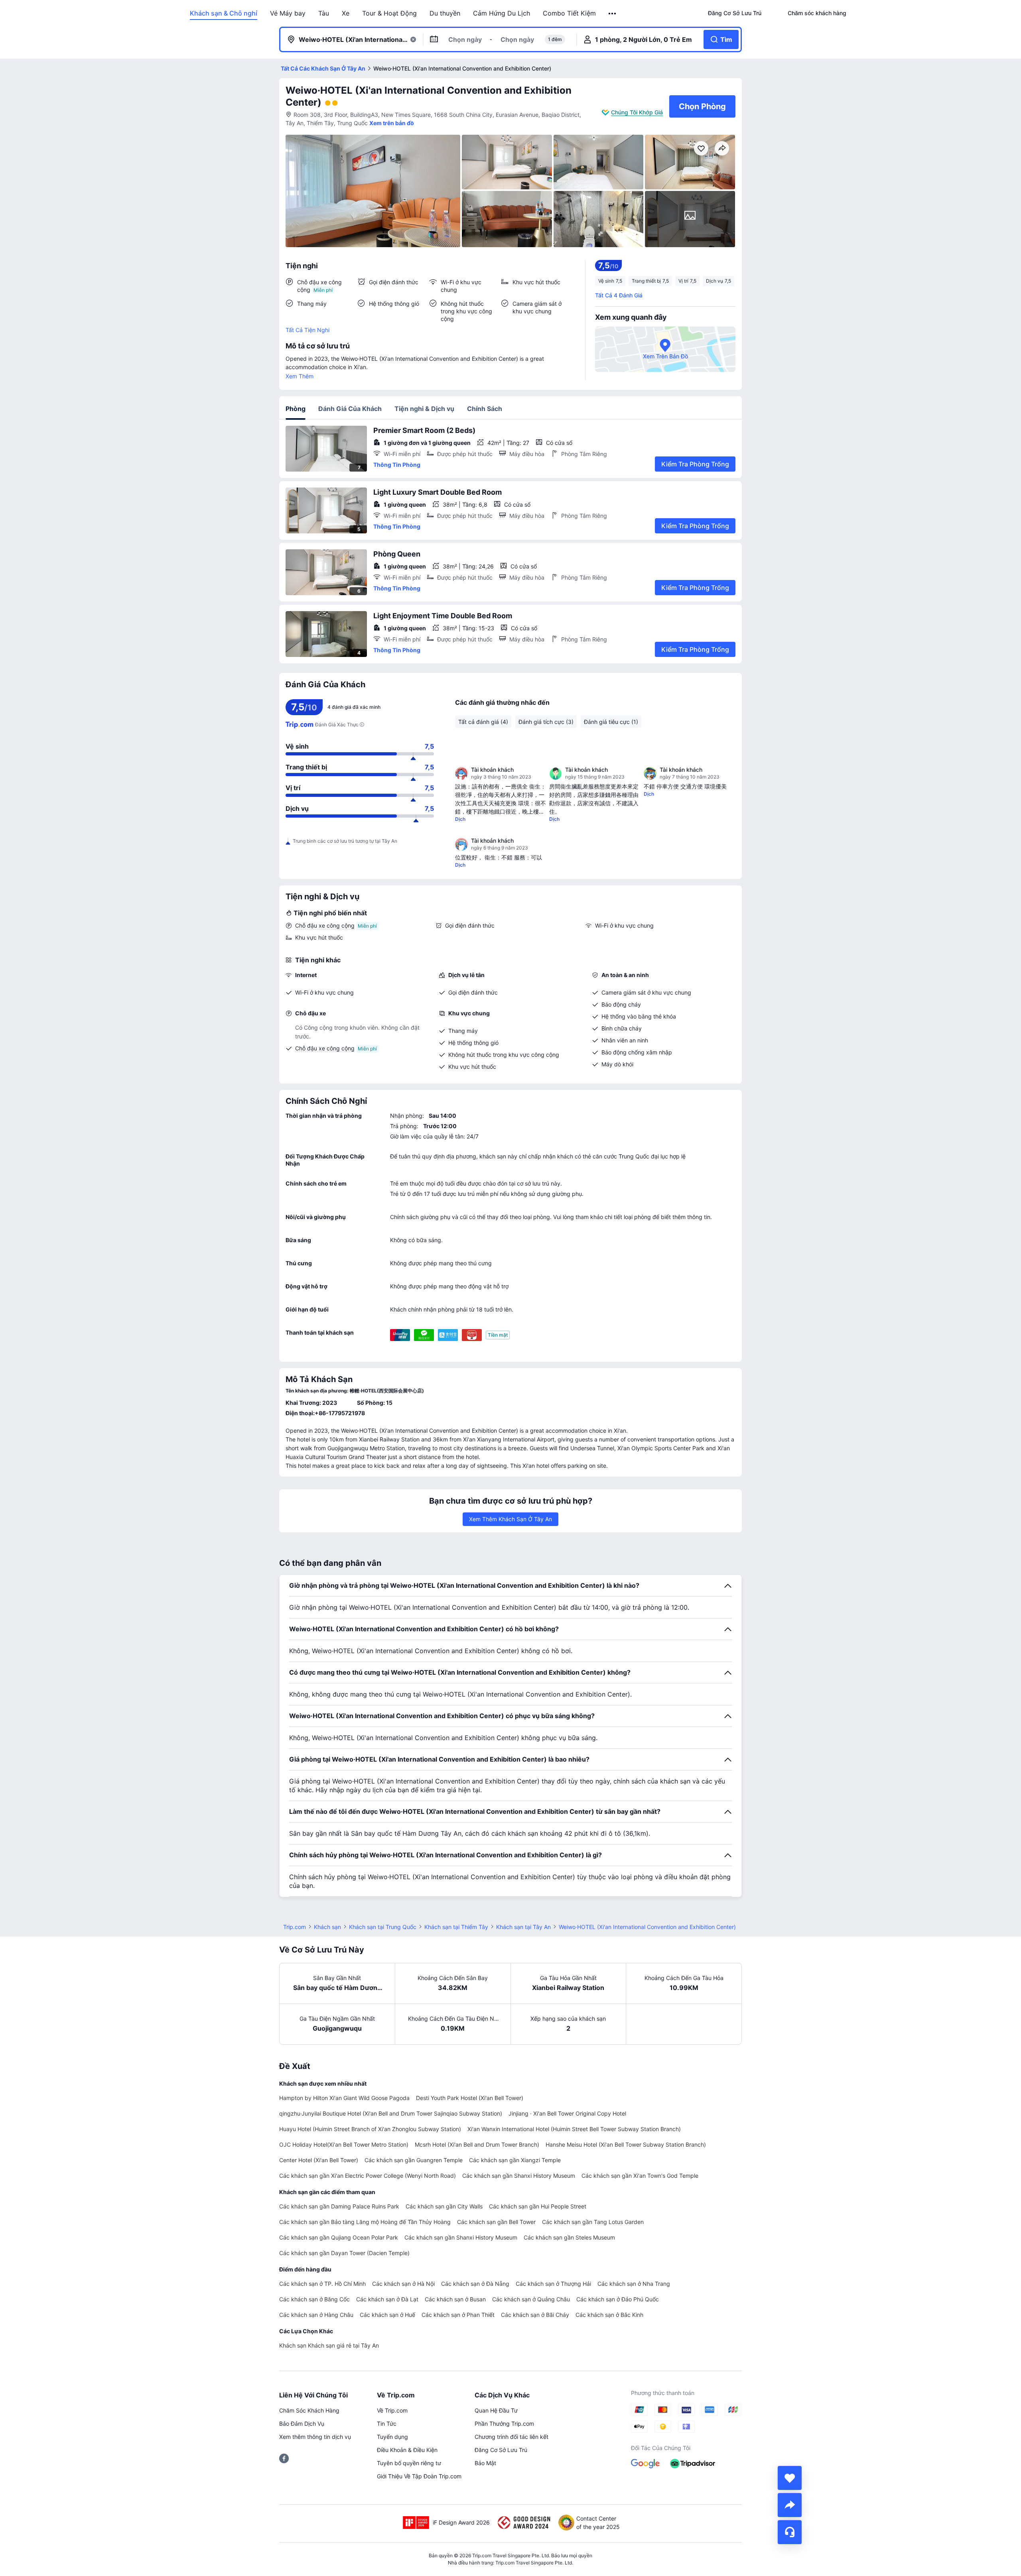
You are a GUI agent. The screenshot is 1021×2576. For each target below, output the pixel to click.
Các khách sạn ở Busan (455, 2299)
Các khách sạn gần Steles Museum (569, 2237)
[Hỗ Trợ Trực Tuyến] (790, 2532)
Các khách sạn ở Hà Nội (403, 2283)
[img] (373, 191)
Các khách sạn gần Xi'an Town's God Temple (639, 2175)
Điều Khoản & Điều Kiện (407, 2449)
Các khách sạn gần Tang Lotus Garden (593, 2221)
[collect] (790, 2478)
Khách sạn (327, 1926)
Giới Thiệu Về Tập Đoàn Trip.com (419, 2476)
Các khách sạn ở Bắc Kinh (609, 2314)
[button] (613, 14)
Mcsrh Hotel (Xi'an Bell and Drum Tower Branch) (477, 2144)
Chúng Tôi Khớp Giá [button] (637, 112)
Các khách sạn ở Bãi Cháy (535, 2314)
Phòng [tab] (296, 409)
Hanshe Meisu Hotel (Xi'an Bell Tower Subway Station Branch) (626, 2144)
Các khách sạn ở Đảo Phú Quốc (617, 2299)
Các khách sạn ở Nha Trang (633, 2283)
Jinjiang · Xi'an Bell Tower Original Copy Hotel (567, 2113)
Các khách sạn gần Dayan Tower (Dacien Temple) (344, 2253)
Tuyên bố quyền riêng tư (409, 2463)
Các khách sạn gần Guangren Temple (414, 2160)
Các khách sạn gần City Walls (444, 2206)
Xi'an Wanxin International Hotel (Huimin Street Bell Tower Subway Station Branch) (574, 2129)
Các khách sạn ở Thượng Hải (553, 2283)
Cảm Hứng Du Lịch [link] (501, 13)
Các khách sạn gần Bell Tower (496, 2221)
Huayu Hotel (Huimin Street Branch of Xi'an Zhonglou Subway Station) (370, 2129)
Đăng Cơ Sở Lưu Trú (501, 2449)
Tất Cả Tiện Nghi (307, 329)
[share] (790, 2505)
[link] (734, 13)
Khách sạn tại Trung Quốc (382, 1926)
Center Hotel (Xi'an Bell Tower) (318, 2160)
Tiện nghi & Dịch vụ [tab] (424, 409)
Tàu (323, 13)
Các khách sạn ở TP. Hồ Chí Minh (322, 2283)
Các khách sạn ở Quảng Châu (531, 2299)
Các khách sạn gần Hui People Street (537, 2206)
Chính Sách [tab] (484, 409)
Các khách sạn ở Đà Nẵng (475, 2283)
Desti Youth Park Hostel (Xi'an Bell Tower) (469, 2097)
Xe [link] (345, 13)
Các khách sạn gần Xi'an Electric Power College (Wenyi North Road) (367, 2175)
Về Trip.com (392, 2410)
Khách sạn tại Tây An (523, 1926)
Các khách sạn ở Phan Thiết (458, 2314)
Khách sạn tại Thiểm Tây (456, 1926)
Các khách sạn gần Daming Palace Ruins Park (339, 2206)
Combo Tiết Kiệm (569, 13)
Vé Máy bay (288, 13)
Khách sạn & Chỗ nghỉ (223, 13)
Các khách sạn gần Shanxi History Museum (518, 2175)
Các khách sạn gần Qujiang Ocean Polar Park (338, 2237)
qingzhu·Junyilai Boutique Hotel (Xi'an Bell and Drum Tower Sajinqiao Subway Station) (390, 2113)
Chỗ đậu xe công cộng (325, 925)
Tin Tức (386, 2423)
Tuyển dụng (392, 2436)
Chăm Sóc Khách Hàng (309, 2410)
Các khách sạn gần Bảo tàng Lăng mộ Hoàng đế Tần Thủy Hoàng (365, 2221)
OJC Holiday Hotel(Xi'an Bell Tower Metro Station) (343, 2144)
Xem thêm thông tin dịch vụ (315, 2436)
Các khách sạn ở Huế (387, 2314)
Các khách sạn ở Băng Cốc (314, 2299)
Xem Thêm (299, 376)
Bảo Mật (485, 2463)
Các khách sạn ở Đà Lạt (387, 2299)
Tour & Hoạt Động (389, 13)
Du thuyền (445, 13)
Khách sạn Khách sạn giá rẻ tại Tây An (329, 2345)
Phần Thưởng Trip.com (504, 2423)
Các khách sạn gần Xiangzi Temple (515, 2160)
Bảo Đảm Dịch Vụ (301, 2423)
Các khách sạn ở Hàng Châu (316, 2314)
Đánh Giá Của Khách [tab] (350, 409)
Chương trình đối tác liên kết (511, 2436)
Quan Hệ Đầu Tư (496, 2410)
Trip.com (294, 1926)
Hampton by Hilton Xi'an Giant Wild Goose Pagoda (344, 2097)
______
#### [Task]
Nothing but the pictures should be left out when the listing is repeated exactly.

#### [Written response]
You are a GUI agent. The screenshot is 1021×2576. For each target below, output the pixel to click.
Các khách sạn ở Busan (455, 2299)
Các khách sạn gần Steles Museum (569, 2237)
[Hỗ Trợ Trực Tuyến] (790, 2532)
Các khách sạn ở Hà Nội (403, 2283)
[img] (373, 191)
Các khách sạn gần Xi'an Town's God Temple (639, 2175)
Điều Khoản & Điều Kiện (407, 2449)
Các khách sạn gần Tang Lotus Garden (593, 2221)
[collect] (790, 2478)
Khách sạn (327, 1926)
Giới Thiệu Về Tập Đoàn Trip.com (419, 2476)
Các khách sạn ở Bắc Kinh (609, 2314)
[button] (613, 14)
Mcsrh Hotel (Xi'an Bell and Drum Tower Branch) (477, 2144)
Chúng Tôi Khớp Giá [button] (637, 112)
Các khách sạn ở Bãi Cháy (535, 2314)
Phòng [tab] (296, 409)
Hanshe Meisu Hotel (Xi'an Bell Tower Subway Station Branch) (626, 2144)
Các khách sạn ở Đảo Phú Quốc (617, 2299)
Các khách sạn ở Nha Trang (633, 2283)
Jinjiang · Xi'an Bell Tower Original Copy Hotel (567, 2113)
Các khách sạn gần Dayan Tower (Dacien Temple) (344, 2253)
Tuyên bố quyền riêng tư (409, 2463)
Các khách sạn gần Guangren Temple (414, 2160)
Các khách sạn gần City Walls (444, 2206)
Xi'an Wanxin International Hotel (Huimin Street Bell Tower Subway Station Branch) (574, 2129)
Các khách sạn ở Thượng Hải (553, 2283)
Cảm Hứng Du Lịch [link] (501, 13)
Các khách sạn gần Bell Tower (496, 2221)
Huayu Hotel (Huimin Street Branch of Xi'an Zhonglou Subway Station) (370, 2129)
Đăng Cơ Sở Lưu Trú (501, 2449)
Tất Cả Tiện Nghi (307, 329)
[share] (790, 2505)
[link] (734, 13)
Khách sạn tại Trung Quốc (382, 1926)
Center Hotel (Xi'an Bell Tower) (318, 2160)
Tiện nghi & Dịch vụ [tab] (424, 409)
Tàu (323, 13)
Các khách sạn ở TP. Hồ Chí Minh (322, 2283)
Các khách sạn ở Quảng Châu (531, 2299)
Các khách sạn gần Hui People Street (537, 2206)
Chính Sách [tab] (484, 409)
Các khách sạn ở Đà Nẵng (475, 2283)
Desti Youth Park Hostel (Xi'an Bell Tower) (469, 2097)
Xe [link] (345, 13)
Các khách sạn gần Xi'an Electric Power College (Wenyi North Road) (367, 2175)
Về Trip.com (392, 2410)
Khách sạn tại Tây An (523, 1926)
Các khách sạn ở Phan Thiết (458, 2314)
Khách sạn tại Thiểm Tây (456, 1926)
Các khách sạn gần Daming Palace Ruins Park (339, 2206)
Combo Tiết Kiệm (569, 13)
Vé Máy bay (288, 13)
Khách sạn & Chỗ nghỉ (223, 13)
Các khách sạn gần Shanxi History Museum (518, 2175)
Các khách sạn gần Qujiang Ocean Polar Park (338, 2237)
qingzhu·Junyilai Boutique Hotel (Xi'an Bell and Drum Tower Sajinqiao Subway Station) (390, 2113)
Chỗ đậu xe công cộng (325, 925)
Tin Tức (386, 2423)
Tuyển dụng (392, 2436)
Chăm Sóc Khách Hàng (309, 2410)
Các khách sạn gần Bảo tàng Lăng mộ Hoàng đế Tần Thủy Hoàng (365, 2221)
OJC Holiday Hotel(Xi'an Bell Tower Metro Station) (343, 2144)
Xem thêm thông tin dịch vụ (315, 2436)
Các khách sạn ở Huế (387, 2314)
Các khách sạn ở Băng Cốc (314, 2299)
Xem Thêm (299, 376)
Bảo Mật (485, 2463)
Các khách sạn ở Đà Lạt (387, 2299)
Tour & Hoạt Động (389, 13)
Du thuyền (445, 13)
Khách sạn Khách sạn giá rẻ tại Tây An (329, 2345)
Phần Thưởng Trip.com (504, 2423)
Các khách sạn gần Xiangzi Temple (515, 2160)
Bảo Đảm Dịch Vụ (301, 2423)
Các khách sạn ở Hàng Châu (316, 2314)
Đánh Giá Của Khách [tab] (350, 409)
Chương trình đối tác liên kết (511, 2436)
Quan Hệ Đầu Tư (496, 2410)
Trip.com (294, 1926)
Hampton by Hilton Xi'an Giant Wild Goose Pagoda (344, 2097)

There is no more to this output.